Sydney Sweeney volvió a ocupar los titulares tras decidir abordar de forma directa las conjeturas sobre supuestas cirugías estéticas. La actriz, de 28 años, participó en una prueba de detector de mentiras junto a Amanda Seyfried, dinámica que forma parte de la promoción de su próxima película The Housemaid. Durante la sesión, Sweeney respondió a preguntas relacionadas con su apariencia, un tema que ha sido ampliamente debatido en redes sociales.
Seyfried planteó una de las interrogantes más repetidas por los usuarios: si los senos de Sweeney eran naturales o resultado de alguna intervención. La protagonista de Euphoria respondió sin titubeos que jamás se ha sometido a procedimientos cosméticos, y el polígrafo confirmó que estaba diciendo la verdad. El momento se volvió rápidamente viral, dando pie a nuevas conversaciones sobre la presión pública que enfrentan las actrices respecto a su imagen.

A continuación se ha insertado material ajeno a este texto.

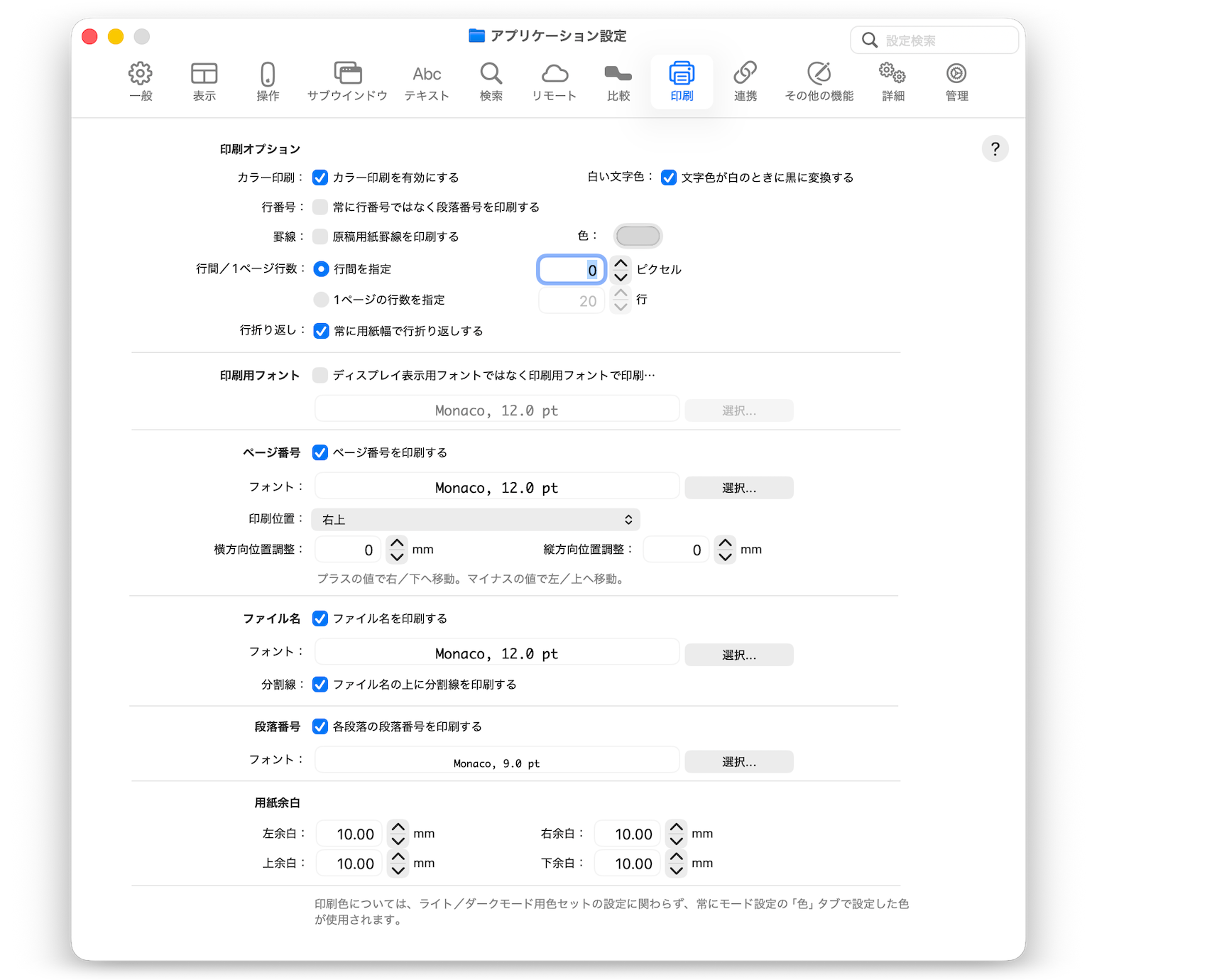Click 選択... button for 段落番号 font
1207x980 pixels.
738,762

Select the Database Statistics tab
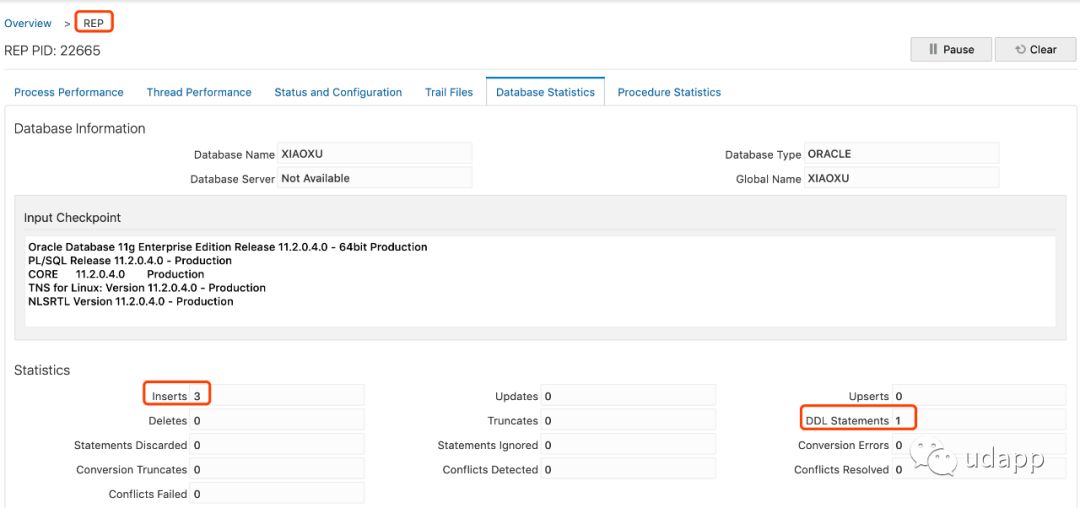(545, 92)
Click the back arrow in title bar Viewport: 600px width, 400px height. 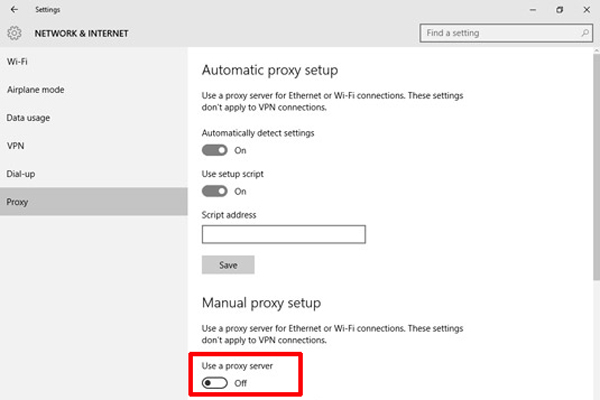[x=12, y=9]

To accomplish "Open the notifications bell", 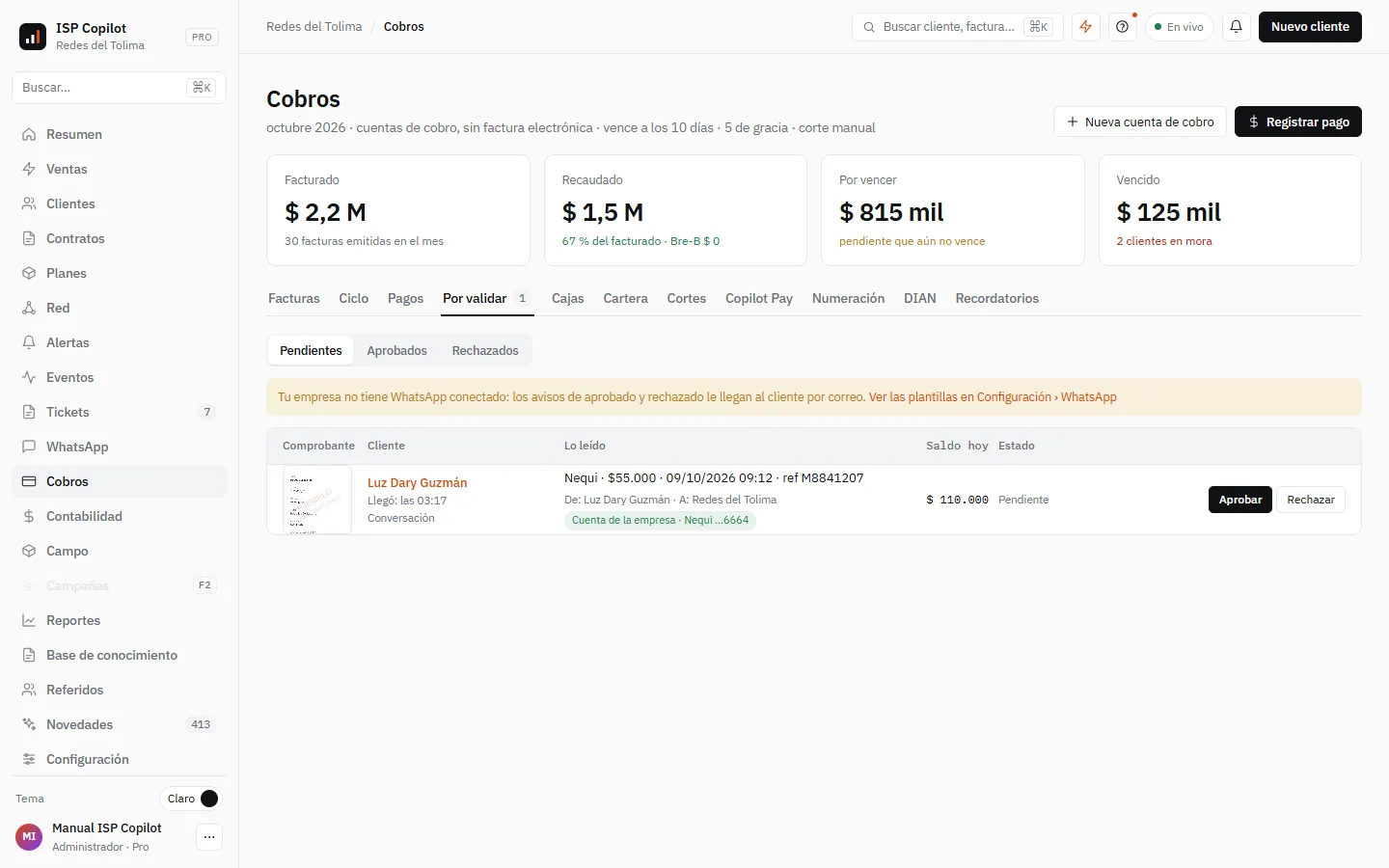I will [x=1236, y=27].
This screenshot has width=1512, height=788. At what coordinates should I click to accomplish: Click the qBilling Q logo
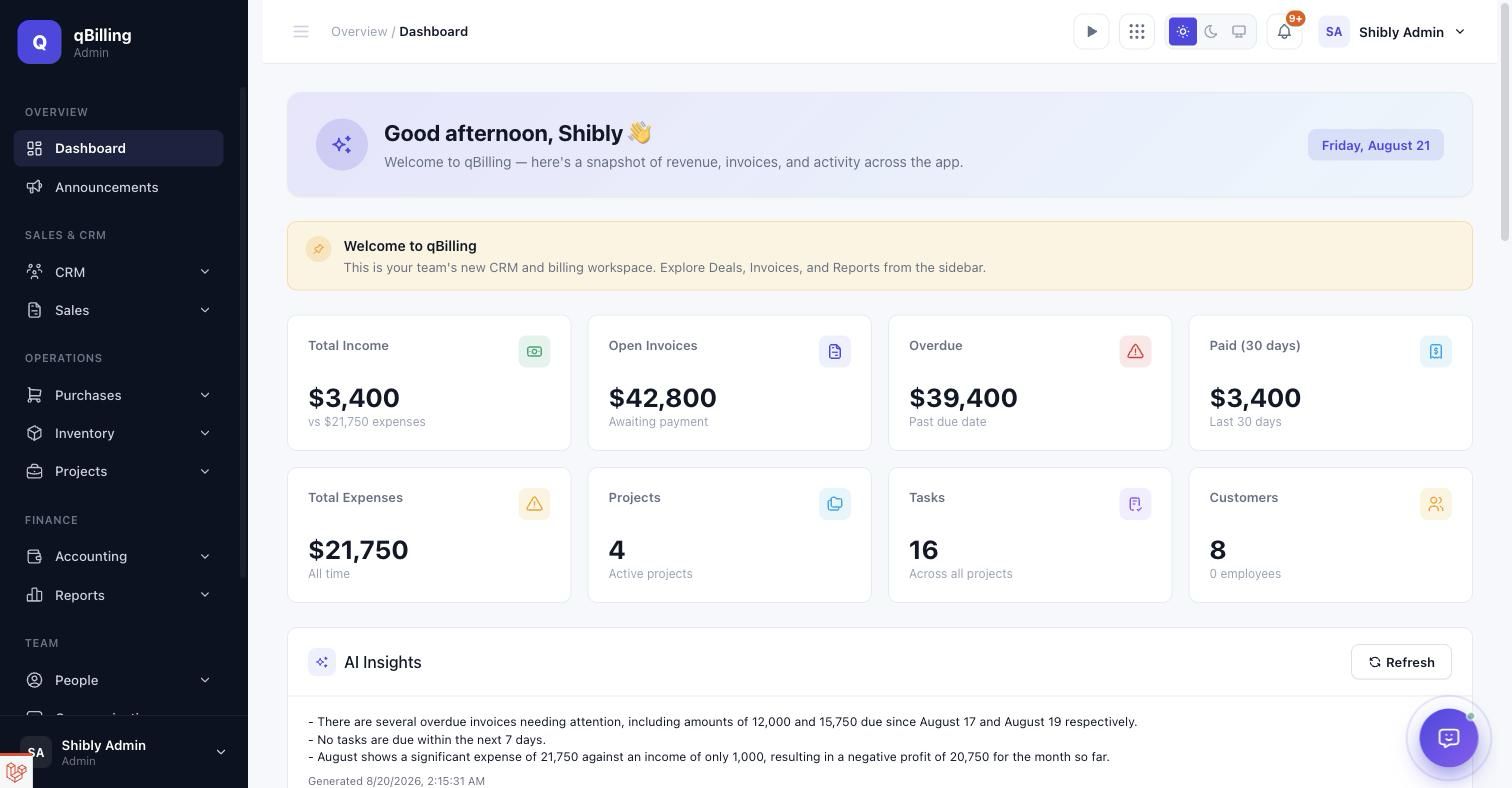(39, 42)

Sweeney también comentó la ola de comparaciones que suelen circular en internet entre sus fotos de infancia y su apariencia actual. Explicó que factores como el maquillaje profesional, el crecimiento natural y la iluminación pueden alterar significativamente cómo luce una persona con el paso del tiempo. Añadió que, pese a las teorías que circulan online, la evolución de su imagen responde a cambios naturales y no a intervenciones clínicas.
En varias entrevistas Sweeney ha expresado su temor a las agujas, una fobia que, según ella, es una de las principales razones por las que nunca consideraría someterse a cirugías de este tipo. Este detalle ha contribuido a reforzar su postura ante las especulaciones que la rodean.
La conversación surgida a raíz del detector de mentiras coincide con los preparativos del estreno de The Housemaid, previsto para el 19 de diciembre de 2025. Con su franqueza, Sweeney parece buscar recuperar el control sobre la narrativa pública de su imagen, dejando claro que no permitirá que los rumores digitales definan quién es.